§ Problem requirements: Update the material below by replacing every instance of "Dropdown menu" with "Drop-down menu". Reproduce all of it in full, with everything else left unchanged.

§ The records:
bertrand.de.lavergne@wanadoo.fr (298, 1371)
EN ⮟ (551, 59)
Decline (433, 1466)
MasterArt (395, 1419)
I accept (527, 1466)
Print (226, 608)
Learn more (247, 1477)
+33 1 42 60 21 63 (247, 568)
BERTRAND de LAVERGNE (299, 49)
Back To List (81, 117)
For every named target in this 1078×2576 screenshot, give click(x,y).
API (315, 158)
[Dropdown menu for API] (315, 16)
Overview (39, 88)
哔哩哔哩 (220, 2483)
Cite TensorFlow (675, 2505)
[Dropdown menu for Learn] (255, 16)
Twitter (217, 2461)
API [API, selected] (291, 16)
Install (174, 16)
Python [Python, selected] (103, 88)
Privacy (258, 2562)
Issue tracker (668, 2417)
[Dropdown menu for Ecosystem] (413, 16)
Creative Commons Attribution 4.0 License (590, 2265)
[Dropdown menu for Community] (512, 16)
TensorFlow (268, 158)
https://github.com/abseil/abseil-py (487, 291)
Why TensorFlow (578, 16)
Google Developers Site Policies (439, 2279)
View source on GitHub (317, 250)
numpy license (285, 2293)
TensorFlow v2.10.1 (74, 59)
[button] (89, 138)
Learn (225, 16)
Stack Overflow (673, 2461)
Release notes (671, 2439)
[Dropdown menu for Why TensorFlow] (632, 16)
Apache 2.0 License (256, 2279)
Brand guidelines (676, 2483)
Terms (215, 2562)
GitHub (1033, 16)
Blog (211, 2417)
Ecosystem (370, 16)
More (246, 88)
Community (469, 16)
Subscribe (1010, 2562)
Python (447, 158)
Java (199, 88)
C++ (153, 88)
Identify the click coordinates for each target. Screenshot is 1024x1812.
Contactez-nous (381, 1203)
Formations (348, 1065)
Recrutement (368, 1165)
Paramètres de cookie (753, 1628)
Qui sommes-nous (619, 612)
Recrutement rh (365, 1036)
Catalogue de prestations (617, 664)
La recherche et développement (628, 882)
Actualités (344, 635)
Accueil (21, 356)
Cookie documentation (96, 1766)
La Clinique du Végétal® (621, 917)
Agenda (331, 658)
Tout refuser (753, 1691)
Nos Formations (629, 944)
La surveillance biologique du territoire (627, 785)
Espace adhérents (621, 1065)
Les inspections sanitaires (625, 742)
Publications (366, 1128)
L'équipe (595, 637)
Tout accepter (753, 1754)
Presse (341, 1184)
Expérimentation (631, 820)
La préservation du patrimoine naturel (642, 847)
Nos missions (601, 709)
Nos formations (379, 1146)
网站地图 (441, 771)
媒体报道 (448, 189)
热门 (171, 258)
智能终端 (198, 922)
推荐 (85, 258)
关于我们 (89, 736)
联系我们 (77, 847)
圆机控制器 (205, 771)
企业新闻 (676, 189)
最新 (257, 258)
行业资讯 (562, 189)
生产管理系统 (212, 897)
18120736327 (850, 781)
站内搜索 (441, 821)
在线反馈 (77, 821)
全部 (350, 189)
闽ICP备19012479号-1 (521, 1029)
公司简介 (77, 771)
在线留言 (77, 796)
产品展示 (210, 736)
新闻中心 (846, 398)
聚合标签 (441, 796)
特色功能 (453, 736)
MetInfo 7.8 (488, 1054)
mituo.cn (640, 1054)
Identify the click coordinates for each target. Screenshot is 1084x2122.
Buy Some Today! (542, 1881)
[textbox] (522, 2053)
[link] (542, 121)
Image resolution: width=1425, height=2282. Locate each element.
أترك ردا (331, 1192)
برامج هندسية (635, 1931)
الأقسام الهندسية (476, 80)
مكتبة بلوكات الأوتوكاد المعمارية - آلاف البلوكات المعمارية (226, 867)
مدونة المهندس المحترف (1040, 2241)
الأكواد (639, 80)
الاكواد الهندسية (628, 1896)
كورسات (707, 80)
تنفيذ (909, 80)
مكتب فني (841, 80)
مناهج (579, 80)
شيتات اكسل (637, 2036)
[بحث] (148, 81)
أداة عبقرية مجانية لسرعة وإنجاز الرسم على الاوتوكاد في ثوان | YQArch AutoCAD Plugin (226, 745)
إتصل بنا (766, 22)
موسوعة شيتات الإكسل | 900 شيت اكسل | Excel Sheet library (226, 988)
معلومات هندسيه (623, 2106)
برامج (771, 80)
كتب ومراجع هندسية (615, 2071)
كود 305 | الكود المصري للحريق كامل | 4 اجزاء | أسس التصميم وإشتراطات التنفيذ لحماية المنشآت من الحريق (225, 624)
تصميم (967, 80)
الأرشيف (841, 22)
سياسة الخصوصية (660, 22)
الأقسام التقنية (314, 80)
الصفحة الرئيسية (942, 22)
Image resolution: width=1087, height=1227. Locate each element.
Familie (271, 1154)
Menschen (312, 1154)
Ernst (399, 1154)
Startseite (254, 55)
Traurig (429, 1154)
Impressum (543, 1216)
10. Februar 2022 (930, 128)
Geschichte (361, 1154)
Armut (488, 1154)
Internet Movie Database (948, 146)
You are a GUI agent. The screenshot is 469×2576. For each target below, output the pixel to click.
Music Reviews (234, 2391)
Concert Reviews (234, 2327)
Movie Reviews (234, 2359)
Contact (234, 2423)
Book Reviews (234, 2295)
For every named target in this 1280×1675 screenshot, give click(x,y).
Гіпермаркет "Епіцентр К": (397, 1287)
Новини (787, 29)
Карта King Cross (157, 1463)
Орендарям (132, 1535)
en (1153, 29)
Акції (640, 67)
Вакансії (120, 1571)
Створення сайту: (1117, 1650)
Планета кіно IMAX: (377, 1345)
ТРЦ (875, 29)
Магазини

§ The reply:
bertrand.de.lavergne@wanadoo.fr (298, 1371)
EN ⮟ (551, 59)
Decline (433, 1466)
MasterArt (395, 1419)
I accept (527, 1466)
Print (226, 608)
Learn more (247, 1477)
+33 1 42 60 21 63 (247, 568)
BERTRAND de LAVERGNE (299, 49)
Back To List (81, 117)
For every named target in this 1078×2576 screenshot, give click(x,y).
API (315, 158)
[Drop-down menu for API] (315, 16)
Overview (39, 88)
哔哩哔哩 (220, 2483)
Cite TensorFlow (675, 2505)
[Drop-down menu for Learn] (255, 16)
Twitter (217, 2461)
API [API, selected] (291, 16)
Install (174, 16)
Python [Python, selected] (103, 88)
Privacy (258, 2562)
Issue tracker (668, 2417)
[Drop-down menu for Ecosystem] (413, 16)
Creative Commons Attribution 4.0 License (590, 2265)
[Drop-down menu for Community] (512, 16)
TensorFlow (268, 158)
https://github.com/abseil/abseil-py (487, 291)
Why TensorFlow (578, 16)
Google Developers Site Policies (439, 2279)
View source on GitHub (317, 250)
numpy license (285, 2293)
TensorFlow v2.10.1 (74, 59)
[button] (89, 138)
Learn (225, 16)
Stack Overflow (673, 2461)
Release notes (671, 2439)
[Drop-down menu for Why TensorFlow] (632, 16)
Apache 2.0 License (256, 2279)
Brand guidelines (676, 2483)
Terms (215, 2562)
GitHub (1033, 16)
Blog (211, 2417)
Ecosystem (370, 16)
More (246, 88)
Community (469, 16)
Subscribe (1010, 2562)
Python (447, 158)
Java (199, 88)
C++ (153, 88)
Identify the click coordinates for each target. Screenshot is 1024x1812.
Contactez-nous (381, 1203)
Formations (348, 1065)
Recrutement (368, 1165)
Paramètres de cookie (753, 1628)
Qui sommes-nous (619, 612)
Recrutement rh (365, 1036)
Catalogue de prestations (617, 664)
La recherche et développement (628, 882)
Actualités (344, 635)
Accueil (21, 356)
Cookie documentation (96, 1766)
La Clinique du Végétal® (621, 917)
Agenda (331, 658)
Tout refuser (753, 1691)
Nos Formations (629, 944)
La surveillance biologique du territoire (627, 785)
Espace adhérents (621, 1065)
Les inspections sanitaires (625, 742)
Publications (366, 1128)
L'équipe (595, 637)
Tout accepter (753, 1754)
Presse (341, 1184)
Expérimentation (631, 820)
La préservation du patrimoine naturel (642, 847)
Nos missions (601, 709)
Nos formations (379, 1146)
网站地图 (441, 771)
媒体报道 (448, 189)
热门 (171, 258)
智能终端 (198, 922)
推荐 (85, 258)
关于我们 (89, 736)
联系我们 (77, 847)
圆机控制器 (205, 771)
企业新闻 (676, 189)
最新 (257, 258)
行业资讯 (562, 189)
生产管理系统 (212, 897)
18120736327 (850, 781)
站内搜索 (441, 821)
在线反馈 (77, 821)
全部 (350, 189)
闽ICP备19012479号-1 (521, 1029)
公司简介 (77, 771)
在线留言 (77, 796)
产品展示 (210, 736)
新闻中心 (846, 398)
聚合标签 (441, 796)
特色功能 (453, 736)
MetInfo 7.8 (488, 1054)
mituo.cn (640, 1054)
Identify the click coordinates for each target. Screenshot is 1084x2122.
Buy Some Today! (542, 1881)
[textbox] (522, 2053)
[link] (542, 121)
Image resolution: width=1425, height=2282. Locate each element.
أترك ردا (331, 1192)
برامج هندسية (635, 1931)
الأقسام الهندسية (476, 80)
مكتبة بلوكات الأوتوكاد المعمارية - آلاف البلوكات المعمارية (226, 867)
مدونة المهندس المحترف (1040, 2241)
الأكواد (639, 80)
الاكواد الهندسية (628, 1896)
كورسات (707, 80)
تنفيذ (909, 80)
مكتب فني (841, 80)
مناهج (579, 80)
شيتات اكسل (637, 2036)
[بحث] (148, 81)
أداة عبقرية مجانية لسرعة وإنجاز الرسم على الاوتوكاد في ثوان | YQArch AutoCAD Plugin (226, 745)
إتصل بنا (766, 22)
موسوعة شيتات الإكسل | 900 شيت اكسل | Excel Sheet library (226, 988)
معلومات هندسيه (623, 2106)
برامج (771, 80)
كتب ومراجع هندسية (615, 2071)
كود 305 | الكود المصري للحريق كامل | 4 اجزاء | أسس التصميم وإشتراطات التنفيذ لحماية المنشآت من الحريق (225, 624)
تصميم (967, 80)
الأرشيف (841, 22)
سياسة الخصوصية (660, 22)
الأقسام التقنية (314, 80)
الصفحة الرئيسية (942, 22)
Image resolution: width=1087, height=1227. Locate each element.
Familie (271, 1154)
Menschen (312, 1154)
Ernst (399, 1154)
Startseite (254, 55)
Traurig (429, 1154)
Impressum (543, 1216)
10. Februar 2022 (930, 128)
Geschichte (361, 1154)
Armut (488, 1154)
Internet Movie Database (948, 146)
You are a GUI agent. The screenshot is 469×2576. For each target below, output the pixel to click.
Music Reviews (234, 2391)
Concert Reviews (234, 2327)
Movie Reviews (234, 2359)
Contact (234, 2423)
Book Reviews (234, 2295)
For every named target in this 1280×1675 screenshot, give click(x,y).
Гіпермаркет "Епіцентр К": (397, 1287)
Новини (787, 29)
Карта King Cross (157, 1463)
Орендарям (132, 1535)
en (1153, 29)
Акції (640, 67)
Вакансії (120, 1571)
Створення сайту: (1117, 1650)
Планета кіно IMAX: (377, 1345)
ТРЦ (875, 29)
Магазини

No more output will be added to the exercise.